With the merging of new technology and education becoming ever more substantial, people lose the ability to properly express ideas with their clients. In any profession, the challenge is half having the knowledge, and half people skills. However, the values taught in schools do not always correlate to this.

On the other hand, there are kids who cannot bring themselves to even rise out of bed to attend school because they view it as either futile or an institution based entirely on tedium. No one benefits from this. Not teachers, not students nor parents.

Something needs to be done. Something that will connect both ends of the ever steepening bell curve, something that will provide more necessary skills in place of the memorization of facts and numbers.

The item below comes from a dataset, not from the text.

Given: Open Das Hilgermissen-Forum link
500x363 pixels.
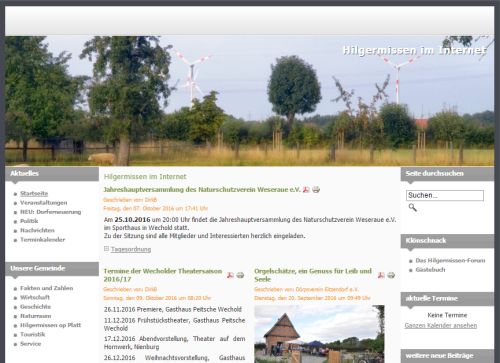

Students are not receiving some of the most valuable skills that they might need in life. Yes, they could tell you the square root of a given number, but how well they will fare in an interview with a potential employer seems to be a better question.

So while you can have opinions until the cows come home about what’s right and wrong, you need to quantify them somehow. The problem is prevalent because it is not common for people to know where the distinction lies between overwhelming work and lethargic underachievement.

It should be accepted that this must be a personal boundary one sets within oneself. However, this limit cannot lie two steps from the starting line. It is better to work too hard than too little.

If a person does not have a limit to the work done under pressure that extends to the point where the work becomes productive, then the person is responsible for training oneself up to harder work until reaching a reasonable point.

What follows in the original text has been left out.